Review: Akron Symphony ‘Global Circus’

By Malcolm Bamba

‘One ticket for the Global Circus’ — a program which was brought to life by the Akron Symphony on Saturday, February 25th at E.J. Thomas Hall through the trapezing movements of a regional orchestra seeking to celebrate the musics of Syria, Afghanistan, Iran, and Brazil.

‘Come one, come all’ ASO music director Christopher Wilkins said at the start of the program. Through the charming Turkish March — a work by Mozart that takes inspiration from various folk traditions. While a smaller ensemble may have been expected when playing to the stylistic conventions of compositions within the classical period, here a reduced ensemble presented a clear pathway for expansion towards contemporary works showcased later in the program.

Kareem Roustom’s Dabke arouses the mainstream intrigue of Cirque Du Soleil in its ability to jump from cliff to cliff without assistance of a sonic throughline — harness nor tether. 

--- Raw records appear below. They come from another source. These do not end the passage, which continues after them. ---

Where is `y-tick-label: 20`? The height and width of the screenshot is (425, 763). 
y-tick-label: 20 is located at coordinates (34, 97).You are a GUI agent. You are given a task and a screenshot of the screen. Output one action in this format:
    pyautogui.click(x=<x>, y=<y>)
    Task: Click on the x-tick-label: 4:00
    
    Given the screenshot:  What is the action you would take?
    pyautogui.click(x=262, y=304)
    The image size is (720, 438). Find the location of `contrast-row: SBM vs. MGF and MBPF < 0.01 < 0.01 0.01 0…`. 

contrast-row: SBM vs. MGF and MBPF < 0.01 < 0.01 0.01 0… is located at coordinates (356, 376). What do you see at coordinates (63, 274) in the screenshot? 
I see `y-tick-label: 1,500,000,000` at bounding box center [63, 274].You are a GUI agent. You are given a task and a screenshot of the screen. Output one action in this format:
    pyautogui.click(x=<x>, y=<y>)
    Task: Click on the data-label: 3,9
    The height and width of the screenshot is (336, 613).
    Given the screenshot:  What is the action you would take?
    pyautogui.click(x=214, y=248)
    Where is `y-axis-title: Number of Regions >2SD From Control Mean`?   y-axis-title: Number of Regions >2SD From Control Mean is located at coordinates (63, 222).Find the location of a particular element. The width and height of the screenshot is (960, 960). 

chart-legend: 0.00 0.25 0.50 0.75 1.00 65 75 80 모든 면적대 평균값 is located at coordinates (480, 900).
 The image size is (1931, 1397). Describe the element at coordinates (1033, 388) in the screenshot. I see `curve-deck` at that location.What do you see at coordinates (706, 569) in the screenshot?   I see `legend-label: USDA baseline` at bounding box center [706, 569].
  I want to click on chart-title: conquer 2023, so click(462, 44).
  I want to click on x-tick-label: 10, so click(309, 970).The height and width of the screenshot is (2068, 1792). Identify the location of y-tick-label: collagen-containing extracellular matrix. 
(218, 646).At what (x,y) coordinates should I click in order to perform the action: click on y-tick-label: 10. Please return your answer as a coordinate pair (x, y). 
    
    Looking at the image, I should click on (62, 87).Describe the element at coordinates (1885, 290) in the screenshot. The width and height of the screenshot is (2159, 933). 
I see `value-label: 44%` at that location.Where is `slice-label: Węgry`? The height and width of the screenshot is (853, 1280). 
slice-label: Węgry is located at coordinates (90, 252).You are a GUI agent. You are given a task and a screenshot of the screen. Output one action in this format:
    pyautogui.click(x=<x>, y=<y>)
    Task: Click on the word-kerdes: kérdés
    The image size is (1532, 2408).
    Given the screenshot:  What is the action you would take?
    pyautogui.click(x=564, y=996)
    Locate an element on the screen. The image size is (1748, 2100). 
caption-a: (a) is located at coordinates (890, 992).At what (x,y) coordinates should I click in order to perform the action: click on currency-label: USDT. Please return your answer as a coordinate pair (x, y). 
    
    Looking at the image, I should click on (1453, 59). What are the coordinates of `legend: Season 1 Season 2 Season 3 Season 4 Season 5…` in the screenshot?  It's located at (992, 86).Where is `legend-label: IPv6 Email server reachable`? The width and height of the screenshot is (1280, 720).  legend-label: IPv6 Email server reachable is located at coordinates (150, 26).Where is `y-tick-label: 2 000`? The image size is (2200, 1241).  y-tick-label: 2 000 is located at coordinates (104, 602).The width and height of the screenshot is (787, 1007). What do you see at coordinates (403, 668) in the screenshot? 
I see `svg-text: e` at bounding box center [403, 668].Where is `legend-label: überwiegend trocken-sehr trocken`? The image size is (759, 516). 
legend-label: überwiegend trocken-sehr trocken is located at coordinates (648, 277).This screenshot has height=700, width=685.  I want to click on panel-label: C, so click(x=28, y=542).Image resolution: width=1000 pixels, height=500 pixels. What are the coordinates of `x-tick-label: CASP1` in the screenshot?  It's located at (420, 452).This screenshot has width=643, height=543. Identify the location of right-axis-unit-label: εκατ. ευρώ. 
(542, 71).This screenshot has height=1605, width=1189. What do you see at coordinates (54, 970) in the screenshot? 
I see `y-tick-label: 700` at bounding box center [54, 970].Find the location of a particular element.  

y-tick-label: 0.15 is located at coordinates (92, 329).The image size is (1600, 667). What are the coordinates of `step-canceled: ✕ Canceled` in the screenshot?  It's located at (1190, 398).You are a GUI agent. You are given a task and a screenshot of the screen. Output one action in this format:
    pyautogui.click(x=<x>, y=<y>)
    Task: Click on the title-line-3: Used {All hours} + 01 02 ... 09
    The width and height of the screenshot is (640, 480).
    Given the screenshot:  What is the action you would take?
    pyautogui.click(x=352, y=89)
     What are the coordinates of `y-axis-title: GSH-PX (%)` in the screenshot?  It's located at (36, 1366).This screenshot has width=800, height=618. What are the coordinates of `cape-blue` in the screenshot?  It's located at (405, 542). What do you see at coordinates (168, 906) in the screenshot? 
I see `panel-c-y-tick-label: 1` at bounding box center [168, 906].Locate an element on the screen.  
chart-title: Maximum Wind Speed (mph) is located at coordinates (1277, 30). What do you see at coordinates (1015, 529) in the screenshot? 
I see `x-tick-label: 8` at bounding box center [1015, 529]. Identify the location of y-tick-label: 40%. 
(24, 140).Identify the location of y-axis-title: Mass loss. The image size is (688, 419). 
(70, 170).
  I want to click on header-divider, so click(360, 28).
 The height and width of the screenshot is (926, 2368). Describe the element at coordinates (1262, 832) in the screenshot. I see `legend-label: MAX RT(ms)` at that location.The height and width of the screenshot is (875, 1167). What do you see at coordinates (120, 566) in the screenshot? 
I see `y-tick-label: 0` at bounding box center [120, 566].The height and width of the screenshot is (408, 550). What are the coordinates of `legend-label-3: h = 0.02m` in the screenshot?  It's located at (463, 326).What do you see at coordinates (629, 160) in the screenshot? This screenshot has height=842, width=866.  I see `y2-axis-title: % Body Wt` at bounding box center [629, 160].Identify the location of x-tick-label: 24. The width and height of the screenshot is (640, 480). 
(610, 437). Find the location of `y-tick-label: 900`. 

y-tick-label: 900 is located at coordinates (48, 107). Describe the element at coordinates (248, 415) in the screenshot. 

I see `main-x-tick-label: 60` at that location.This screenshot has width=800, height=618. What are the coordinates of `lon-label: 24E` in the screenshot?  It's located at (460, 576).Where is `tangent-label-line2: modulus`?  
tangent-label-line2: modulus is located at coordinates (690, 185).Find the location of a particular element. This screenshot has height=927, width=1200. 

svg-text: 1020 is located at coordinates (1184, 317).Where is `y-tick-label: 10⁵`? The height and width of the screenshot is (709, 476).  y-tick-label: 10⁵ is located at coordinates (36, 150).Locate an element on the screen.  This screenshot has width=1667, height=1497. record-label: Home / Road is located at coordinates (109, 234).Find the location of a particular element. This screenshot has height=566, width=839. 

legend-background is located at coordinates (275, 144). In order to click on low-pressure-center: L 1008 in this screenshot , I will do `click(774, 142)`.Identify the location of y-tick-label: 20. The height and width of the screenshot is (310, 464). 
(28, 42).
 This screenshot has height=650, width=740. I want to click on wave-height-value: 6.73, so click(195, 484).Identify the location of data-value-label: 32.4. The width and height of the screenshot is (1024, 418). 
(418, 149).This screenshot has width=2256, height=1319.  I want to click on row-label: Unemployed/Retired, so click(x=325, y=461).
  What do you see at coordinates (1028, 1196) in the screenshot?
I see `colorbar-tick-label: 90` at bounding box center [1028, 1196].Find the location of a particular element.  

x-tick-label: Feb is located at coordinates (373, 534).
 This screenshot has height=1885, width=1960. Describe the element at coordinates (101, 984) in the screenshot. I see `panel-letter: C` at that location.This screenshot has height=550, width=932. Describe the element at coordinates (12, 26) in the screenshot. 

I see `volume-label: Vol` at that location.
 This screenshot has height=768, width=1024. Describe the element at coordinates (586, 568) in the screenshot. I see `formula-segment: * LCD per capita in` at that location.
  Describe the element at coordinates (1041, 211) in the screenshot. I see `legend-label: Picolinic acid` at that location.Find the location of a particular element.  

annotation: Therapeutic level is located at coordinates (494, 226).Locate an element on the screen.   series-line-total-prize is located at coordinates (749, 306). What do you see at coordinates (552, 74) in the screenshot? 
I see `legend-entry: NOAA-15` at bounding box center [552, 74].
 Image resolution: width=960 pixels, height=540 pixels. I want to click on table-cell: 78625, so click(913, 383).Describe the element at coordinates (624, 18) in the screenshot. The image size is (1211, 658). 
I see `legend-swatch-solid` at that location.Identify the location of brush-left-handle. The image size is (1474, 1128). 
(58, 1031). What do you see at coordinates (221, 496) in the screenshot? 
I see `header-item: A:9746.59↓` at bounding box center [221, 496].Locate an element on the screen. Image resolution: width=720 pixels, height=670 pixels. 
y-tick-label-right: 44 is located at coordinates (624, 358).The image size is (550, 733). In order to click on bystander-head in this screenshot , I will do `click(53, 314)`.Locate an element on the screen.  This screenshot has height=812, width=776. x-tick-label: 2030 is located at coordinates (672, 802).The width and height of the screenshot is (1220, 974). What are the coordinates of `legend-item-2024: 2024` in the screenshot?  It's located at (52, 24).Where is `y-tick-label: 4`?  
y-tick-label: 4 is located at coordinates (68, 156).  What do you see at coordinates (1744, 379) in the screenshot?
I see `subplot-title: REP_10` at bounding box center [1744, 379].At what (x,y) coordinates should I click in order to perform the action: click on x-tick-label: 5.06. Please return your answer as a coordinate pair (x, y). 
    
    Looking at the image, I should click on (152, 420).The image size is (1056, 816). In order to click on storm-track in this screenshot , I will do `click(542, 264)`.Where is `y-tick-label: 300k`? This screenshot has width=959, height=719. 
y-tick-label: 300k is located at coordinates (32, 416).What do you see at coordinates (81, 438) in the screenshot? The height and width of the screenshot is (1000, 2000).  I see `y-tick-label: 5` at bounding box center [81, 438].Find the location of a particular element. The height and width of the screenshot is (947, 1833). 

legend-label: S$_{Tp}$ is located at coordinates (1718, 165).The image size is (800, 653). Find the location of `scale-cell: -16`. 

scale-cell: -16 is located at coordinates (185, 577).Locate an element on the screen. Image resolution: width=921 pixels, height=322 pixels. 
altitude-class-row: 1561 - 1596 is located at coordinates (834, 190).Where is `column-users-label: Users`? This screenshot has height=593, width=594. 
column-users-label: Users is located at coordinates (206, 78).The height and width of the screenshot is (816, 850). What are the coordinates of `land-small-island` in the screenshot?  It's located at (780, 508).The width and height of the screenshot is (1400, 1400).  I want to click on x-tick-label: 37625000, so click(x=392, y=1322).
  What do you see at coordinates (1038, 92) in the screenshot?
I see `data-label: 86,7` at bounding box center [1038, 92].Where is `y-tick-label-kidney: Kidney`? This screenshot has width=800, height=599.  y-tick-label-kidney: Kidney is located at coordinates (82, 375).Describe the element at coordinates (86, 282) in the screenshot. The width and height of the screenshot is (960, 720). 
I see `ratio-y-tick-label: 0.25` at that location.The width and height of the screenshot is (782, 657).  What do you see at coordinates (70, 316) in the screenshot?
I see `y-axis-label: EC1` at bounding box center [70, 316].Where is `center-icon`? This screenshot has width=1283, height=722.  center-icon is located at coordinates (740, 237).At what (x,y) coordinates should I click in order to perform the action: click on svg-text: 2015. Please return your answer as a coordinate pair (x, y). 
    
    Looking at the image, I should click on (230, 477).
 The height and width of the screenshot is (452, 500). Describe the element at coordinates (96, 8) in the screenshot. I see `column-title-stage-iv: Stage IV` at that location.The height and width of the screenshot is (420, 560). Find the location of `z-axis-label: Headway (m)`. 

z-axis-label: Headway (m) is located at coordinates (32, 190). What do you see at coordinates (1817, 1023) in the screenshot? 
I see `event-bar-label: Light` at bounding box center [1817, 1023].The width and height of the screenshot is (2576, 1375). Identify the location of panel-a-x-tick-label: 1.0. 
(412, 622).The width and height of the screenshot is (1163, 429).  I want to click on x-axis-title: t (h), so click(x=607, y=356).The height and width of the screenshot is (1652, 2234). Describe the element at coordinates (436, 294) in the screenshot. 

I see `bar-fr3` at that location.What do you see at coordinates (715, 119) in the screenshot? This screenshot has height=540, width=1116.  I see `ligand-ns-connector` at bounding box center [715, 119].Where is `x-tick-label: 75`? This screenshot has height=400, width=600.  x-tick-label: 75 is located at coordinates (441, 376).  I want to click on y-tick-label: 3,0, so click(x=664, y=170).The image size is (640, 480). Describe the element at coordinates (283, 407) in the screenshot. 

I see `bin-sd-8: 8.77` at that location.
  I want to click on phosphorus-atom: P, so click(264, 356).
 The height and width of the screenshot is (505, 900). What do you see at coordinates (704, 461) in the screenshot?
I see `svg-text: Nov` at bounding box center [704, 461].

The piece, which originated as a series of Arab folk dances, evokes birds in flight; textures that ride the line between stoic and soaring. This harmonic melodrama builds into an narrative of ideas which takes center stage for a conflict among foreign lands. Languid cellos and seductive violins can be interpreted as a representation of a waltz between raging bull and red coat. The work is sweeping and dramatic — a theatrical start to the program. 

A great circus act should elicit mother nature’s band of misfits — bears with bow ties, cowardly lions, elephants with big ears, and with Bizet’s L’Arlesienne — a murder of flying insects. The piece conjures the sound of a hundred hornets — ones looking to punctuate their stingers into the percussive might of an ensemble likened here to a nest. Horns lead a death march away from springtime laughter and play, signaling an end to the fire breathing French hornist. Various excerpts from the original L’Arlesienne were programmed and met with fantastic success.

After intermission Afghan composer and conductor Milad Yousufi took charge as the ring-master of his composition Freedom. The work chronicles the arrival of an young Afghan boy to America and is accompanied by a carnival of colorful paintings that are projected on a screen overhead. These images highlight various cultural motifs and iconography reflective of Yousufi’s cultural background — one such example projects women in hijabs against the backdrop of Arabic lettering across a spiral of saffron reds and mustard yellows.

“We all belong to the same spirit”  Sahba Aminikias said, taking the stage to conduct his work House of the Circus. The work is accompanied by a short film showcasing Syrian refugees of the Sirkhane Social Circus School — highlighting talents such as juggling, aerial movements, stilt walking, and dance. 

House of The Circus is like a race horse at the casino derby, moving between the frantic, and comedic — all the while plotting something fabulously unnerving. Cymbals, like those of a wind-up monkey, lead a jazzy tune reflective of an Arabian sandstorm. At one point shakers are brought in, bringing a few head bobs in the audience like kernels popped under red-hot neon lights.

No circus show is complete without a show-stopping variety act, which the program offers through Ginastera’s Variaciones Concertantes. The work opens up with a stunning cello and harp duet that, among the blue lighting scattered across the stage, might’ve caught the attention of some mythological figures, enticed by the divine opulence of the duo’s sound.  The work also showcases the concert’s first viola solo, which acted to fill the night’s top billing. An elegant illustration of medieval tragedy for a hero whose tale had met its natural conclusion among a scurrying of mice-like pizzicatos.

The Ginastera was the perfect culmination for a night that sent its audience on a tour of the world in hopes of showing a diversity of historically underrepresented voices. And the best part about this Global Circus was its exclusion of anything akin to a clown-like catastrophe.